Along the way, Cook would banter with his Brentwood neighbors. He offered them food and company. When people needed jobs, he helped them look. Cook — neighbors called him “mayor” — watched over his District community for more than 40 years.
In June, Cook died after he was hit by a dump truck. Family, co-workers and neighbors remembered him as someone who was always positive and never failed to make a new friend. They found his sudden death incomprehensible.
Cook was still working as a mail runner at Fort Myer Construction Co. at age 84 when he was killed — not because he needed the money, family members said, but because he enjoyed being around people. His lighthearted whistles and songs could often be heard in the company’s hallways.
“He was real,” said Beatrice Cook, his wife of 63 years. “He helped people, he loved his family, he was a hard worker.”
At about a quarter past 9 a.m. on June 19, a sunny Tuesday, police responded to a report that a man had been hit by a dump truck at the construction company’s asphalt plant on W Street NE. Cook was rushed to a hospital, where he died.
Police have termed Cook’s death an “industrial accident.” The incident is being investigated by the Occupational Safety and Health Administration, which declined comment on the case.
“Our heart goes out to the family and close friends,” said Chris Kerns, general counsel for Fort Myer Construction. “He had a lot of close friends here at the company.”

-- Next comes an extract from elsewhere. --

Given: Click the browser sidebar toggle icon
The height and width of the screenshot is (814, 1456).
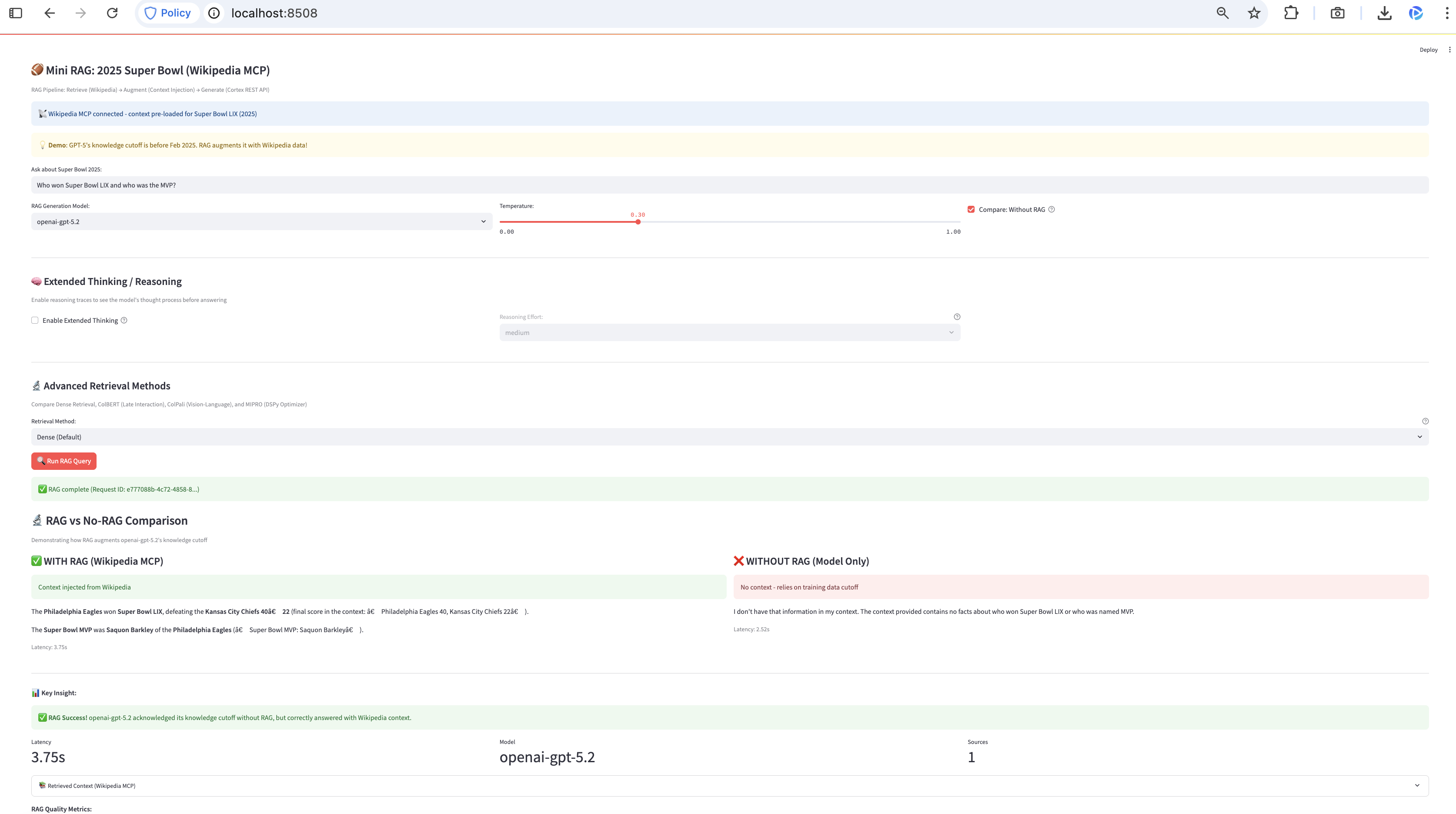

Fort Myer officials said the truck was not owned by the company, but they declined further comment, citing company policy. Authorities have not named the driver or the company that owned the truck.
Beatrice Cook was chatting on the telephone the morning of June 19 when another call came in. She ignored it and continued with her conversation.
The call came again. It was her grandson, flustered that he hadn’t been able to reach her. Leroy Cook had been hit by a truck.
“That was the absolute worst day of my life, I swear,” she said.
Weeks later, Beatrice Cook thumbed through an expandable brown folder as about a dozen family members exchanged memories of the man nicknamed “Cookie.” They sat in chairs and sofas in her cozy living room, its walls dotted with family photographs.
She pulled out the glossy, four-page program the family gave guests at Leroy Cook’s June 29 funeral service. A picture on the front cover showed Leroy smiling, his left eyebrow cocked upwards. “Let the Life I lived — Speak for me,” a lyric from a gospel hymn, was written in black italic letters.